06 Sep 2002
DNA, the building block of life itself, may also be the key to expanding the range of materials used in solid-state dye lasers.
Researchers in Japan claim to have fabricated a thin-film laser containing DNA doped with dye molecules. When optically pumped, the film exhibits amplified spontaneous emission and spectral narrowing suggesting that DNA complexes might be a practical candidate for making solid-state-dye lasers. (Applied Physics Letters 81 1372)
It is well known that placing too many dye molecules close together can lead to quenching of fluorescence when pumped. But the team from Chitose Institute of Science and Technology say using DNA overcomes this problem.
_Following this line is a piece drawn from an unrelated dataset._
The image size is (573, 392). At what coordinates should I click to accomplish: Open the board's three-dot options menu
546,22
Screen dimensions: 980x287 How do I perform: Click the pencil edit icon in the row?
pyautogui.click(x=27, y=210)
The DNA essentially acts as scaffolds that isolate the dye molecules and reduces fluorescence quenching caused by aggregation.
"If DNA makes other kinds of dye lase, the range of materials used in solid-state dye lasers will also be greatly expanded," say the authors.
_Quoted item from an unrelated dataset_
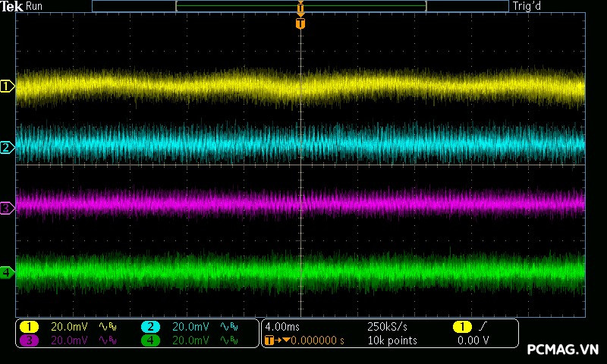This screenshot has height=364, width=607.
Task: Click the channel 2 cyan ground marker
Action: (7, 147)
The scientists fabricate their films from a hemicyanine dye, a lipid and DNA. The ratio of DNA base pairs to dye molecules can be varied from 10:1 to 40:1 resulting in films with thicknesses between a few microns and a few millimeters.
A frequency-doubled Nd:YAG laser emitting nanosecond pulses optically pumps the film. The incident energy is varied up to a maximum of 1000 µJ.
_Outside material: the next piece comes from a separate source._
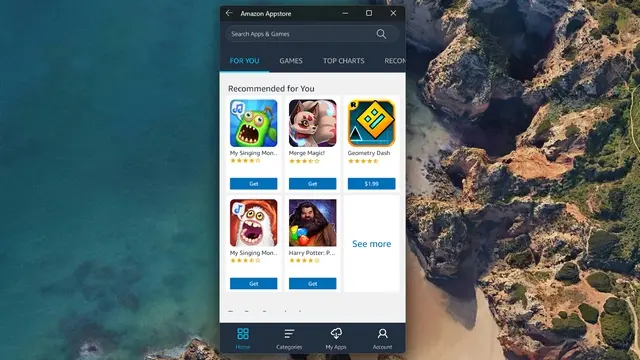Get the Merge Magic! app
The image size is (640, 360).
(x=313, y=184)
An intensified CCD camera gathers the emission from the edge of the film and feeds it into a spectrometer. The authors observe spectral narrowing at threshold energies above 25 µJ and conclude that amplification has occurred.
Having tested their approach on a film that does not contain DNA, the researchers believe that DNA plays an essential role for laser action.
The performance of the laser only decreased by several percent in two hours, which the team says suggest the possibility for practical use.
Further studies of structural and spectroscopic properties are now being carried out.
Jacqueline Hewett is news reporter on Optics.org and Opto & Laser Europe magazine.